* **Work to be completed**
Pick up the article on Paralympic athlete Ruth Aguilar where it stops and write what comes next.

#### Excerpted text ####

Ruth Aguilar

Personal information
- Full name: Ruth Aguilar Fulgencio
- Nationality: Spanish
- Born: 3 February 1975 (age 50) Torrent, Valencia
- Website: RuthAguilar.es

Sport
- Country: Spain
- Sport: Athletics

= Ruth Aguilar =

Spanish Paralympic athletics competitor

Ruth Aguilar Fulgencio (born 3 February 1975) is a Spanish Paralympic athletics competitor who has represented Spain at the 2012 Summer Paralympics. She played for Spain's national u-17 handball team before suffering a fractured spine in a car accident.

== Personal ==
Aguilar was born on 3 February 1975 in Torrent, Valencia, and attended Colegio Público Miguel Hernández. Before fracturing her spine in a car accident in December 1992, she played handball. She represented Spain internationally in handball at the under 17 level. She played club handball as a goalball for Urbana Valencia. As an athlete with a disability, sports she initially tried included swimming, wheelchair basketball and powerlifting.

#### Records ####

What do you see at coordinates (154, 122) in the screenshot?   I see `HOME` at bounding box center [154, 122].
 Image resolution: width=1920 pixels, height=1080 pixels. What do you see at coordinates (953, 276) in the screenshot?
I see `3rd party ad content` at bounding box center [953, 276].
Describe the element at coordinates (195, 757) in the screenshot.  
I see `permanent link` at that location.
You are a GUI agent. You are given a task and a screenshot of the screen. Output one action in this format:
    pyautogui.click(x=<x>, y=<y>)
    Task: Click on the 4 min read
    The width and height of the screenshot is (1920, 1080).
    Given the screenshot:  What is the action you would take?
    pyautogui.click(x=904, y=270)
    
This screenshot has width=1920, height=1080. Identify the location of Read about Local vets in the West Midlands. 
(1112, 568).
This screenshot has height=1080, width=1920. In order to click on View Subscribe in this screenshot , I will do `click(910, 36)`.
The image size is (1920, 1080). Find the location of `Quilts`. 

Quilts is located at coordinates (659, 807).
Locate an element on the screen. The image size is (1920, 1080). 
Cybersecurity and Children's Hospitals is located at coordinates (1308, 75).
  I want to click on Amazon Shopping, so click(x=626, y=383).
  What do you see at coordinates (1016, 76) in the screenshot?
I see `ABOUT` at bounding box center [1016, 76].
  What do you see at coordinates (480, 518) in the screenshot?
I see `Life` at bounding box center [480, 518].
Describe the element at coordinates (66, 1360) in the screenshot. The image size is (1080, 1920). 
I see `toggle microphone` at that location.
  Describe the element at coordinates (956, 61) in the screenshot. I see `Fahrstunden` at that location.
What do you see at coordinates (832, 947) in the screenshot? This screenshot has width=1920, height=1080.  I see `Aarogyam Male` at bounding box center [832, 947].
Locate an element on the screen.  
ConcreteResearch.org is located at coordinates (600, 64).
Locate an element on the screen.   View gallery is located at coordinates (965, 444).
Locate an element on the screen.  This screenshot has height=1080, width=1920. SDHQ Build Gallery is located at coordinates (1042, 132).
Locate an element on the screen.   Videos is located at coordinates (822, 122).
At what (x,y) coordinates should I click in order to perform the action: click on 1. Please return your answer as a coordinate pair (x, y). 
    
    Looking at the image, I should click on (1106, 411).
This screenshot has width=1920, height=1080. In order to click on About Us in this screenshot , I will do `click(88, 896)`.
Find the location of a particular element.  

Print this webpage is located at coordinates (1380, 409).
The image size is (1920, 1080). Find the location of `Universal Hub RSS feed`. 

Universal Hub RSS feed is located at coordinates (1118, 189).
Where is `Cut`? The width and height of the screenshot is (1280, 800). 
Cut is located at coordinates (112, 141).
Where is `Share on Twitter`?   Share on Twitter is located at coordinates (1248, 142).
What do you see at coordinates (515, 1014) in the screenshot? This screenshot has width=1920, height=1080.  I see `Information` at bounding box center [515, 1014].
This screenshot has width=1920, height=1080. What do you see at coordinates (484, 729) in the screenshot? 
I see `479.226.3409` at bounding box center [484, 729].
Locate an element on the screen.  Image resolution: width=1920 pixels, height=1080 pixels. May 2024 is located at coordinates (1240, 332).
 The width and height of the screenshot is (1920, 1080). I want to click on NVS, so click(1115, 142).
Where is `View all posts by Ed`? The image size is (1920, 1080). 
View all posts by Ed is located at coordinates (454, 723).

####

* **Result**
Aguilar took a break from competitive sport at one point to give birth to her son. Her break from sport was extended after her father got lung cancer and she tended to him until he died from the disease. In 2013, she was getting a disability pension. In February 2013, local police in Alfafar organized a talk about driver education, and Aguilar participated in the talk as a speaker because of the impact a traffic accident had in her life. While at the event, she also signed the city's Book of Honor. In November 2013, she was given an award at the fifth edition of the Carta de Poblament awards. She won in the category of arts, letters and sports. In November 2013, she participated in a program run by the Programa ADOP Empleo to train Paralympic athletes in developing business communication and entrepreneurship skills.

== Athletics ==
Aguilar competes in athletics using a wheelchair.

The 2011 Spanish National Adaptive Athletics Championships were held in Valencia and Aguilar competed in them. Competing at the 2010 IPC European Championships, she finished third in the sho tput. Aguilar competed at the 2012 Summer Paralympics in athletics. In 2013, she was working on qualifying for the 2016 Summer Paralympics in the javelin, discus and shot put. In March 2013, she participated in a dualathlon event as part of a relay team, with Jesus Cordero Ballesteros her teammate.